— А ты сейчас, если скажешь хоть одно слово вдобавок, будешь сослан на конюшню, выпорот кнутом и продан за три динара первому желающему.
Эфиоп приобрёл нежный лавандовый оттенок и упал на колени, гулко стукнувшись лбом об пол. Перед нами стоял высокий стройный человек в классическом бурнусе туарегов, только, вопреки обыкновению, не в бело-синем, а в чёрном. Такого же цвета были и чалма, украшенная единственным камнем — ониксом размером с перепелиное яйцо. Он не закрывал лицо чадрой, смотрел на нас открыто и просто.
— Эмир Осейла, — сказал он, протягивая руку ладонью вперёд. Не для пожатия, а просто чтобы показать — в ней нет оружия. Рука была загорелая, в шрамах, в мозолях от поводьев и меча.

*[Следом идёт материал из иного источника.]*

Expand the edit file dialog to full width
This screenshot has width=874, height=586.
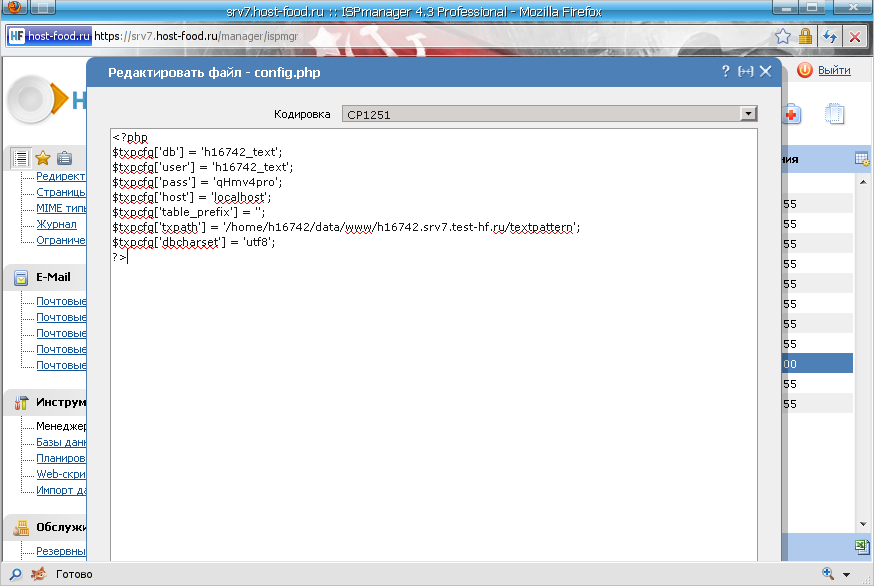745,71
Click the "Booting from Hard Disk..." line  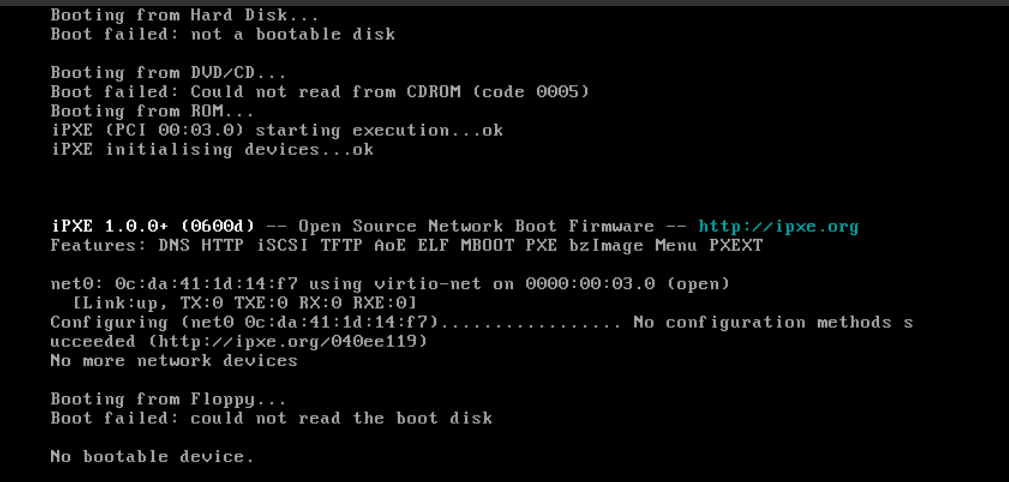click(185, 15)
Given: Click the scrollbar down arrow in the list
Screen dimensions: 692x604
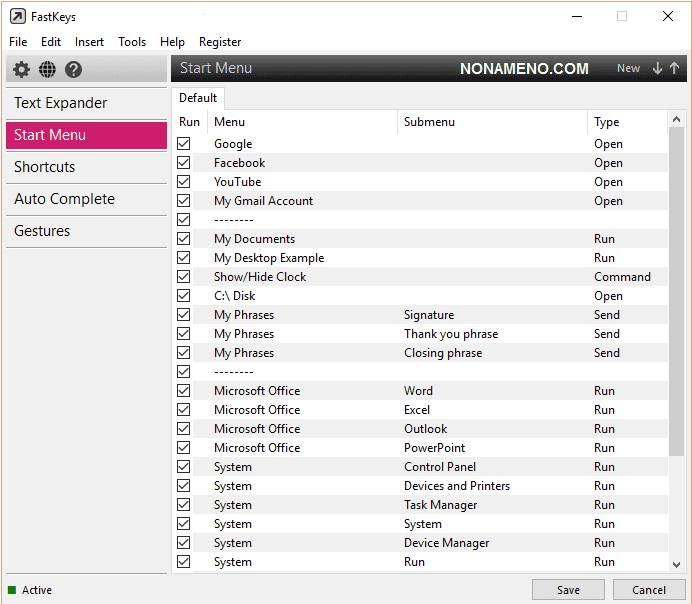Looking at the screenshot, I should [x=676, y=563].
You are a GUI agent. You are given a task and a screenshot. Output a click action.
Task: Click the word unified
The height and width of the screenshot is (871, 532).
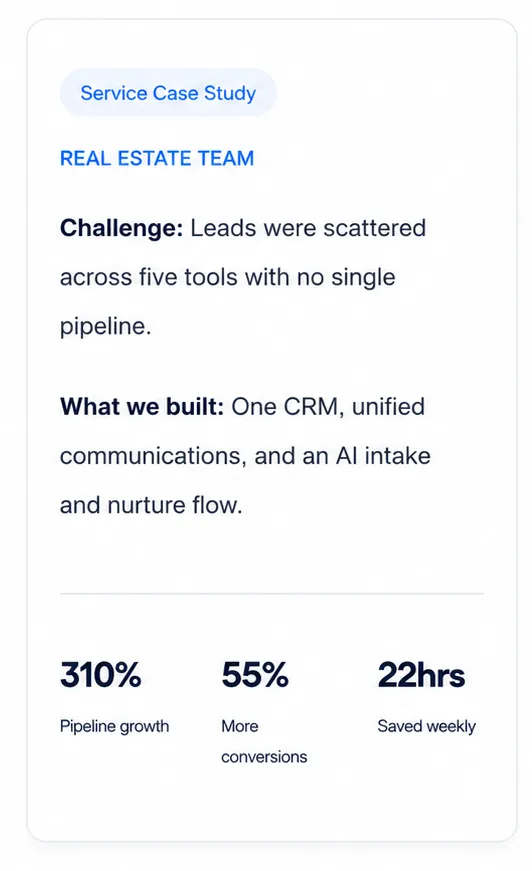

— «Осейла» означает «тот, кто грядёт, следующий», — сказал эмир, игнорируя валяющегося эфиопа. — Отец решил не тратить фантазию на имя для шестого сына. Мансур-Торжествующий, Халид-Бессмертный, Искандер-Защитник, Мухаммед-Достойный Похвалы, Заафир-Пебедоносный и, наконец, я. Осейла-Следующий. Из всех моих братьев выжил только я.
— И как это случилось, о Повелитель? — спросила я, помня, что так полагается, чтобы рассказчик увлёкся собственным повествованием, и если питал какие-то злые намерения, то забыл о них. Эмир попался на уловку:
— Что ж, каждый получил кончину, согласно имени. Мансур был убит стрелой в тот момент, когда поднимал знамя Магриба над захваченной крепостью. «Ты должен быть следующим, кто погибнет», сказал мне убитый горем отец.
— Жестоко.
— Нет, — пожал плечами Осейла. — Я ничем не выделялся среди братьев, а Мансур был храбрейшим среди нас. Следующим погиб Халид: он вступил в спор с могущественным колдуном, и тот превратил его в каменную статую. Статуя будет стоять вечно, а внутри неё — вечный, не стареющий Халид. «Ты должен быть следующим, кто погибнет», сказал мне убитый горем отец.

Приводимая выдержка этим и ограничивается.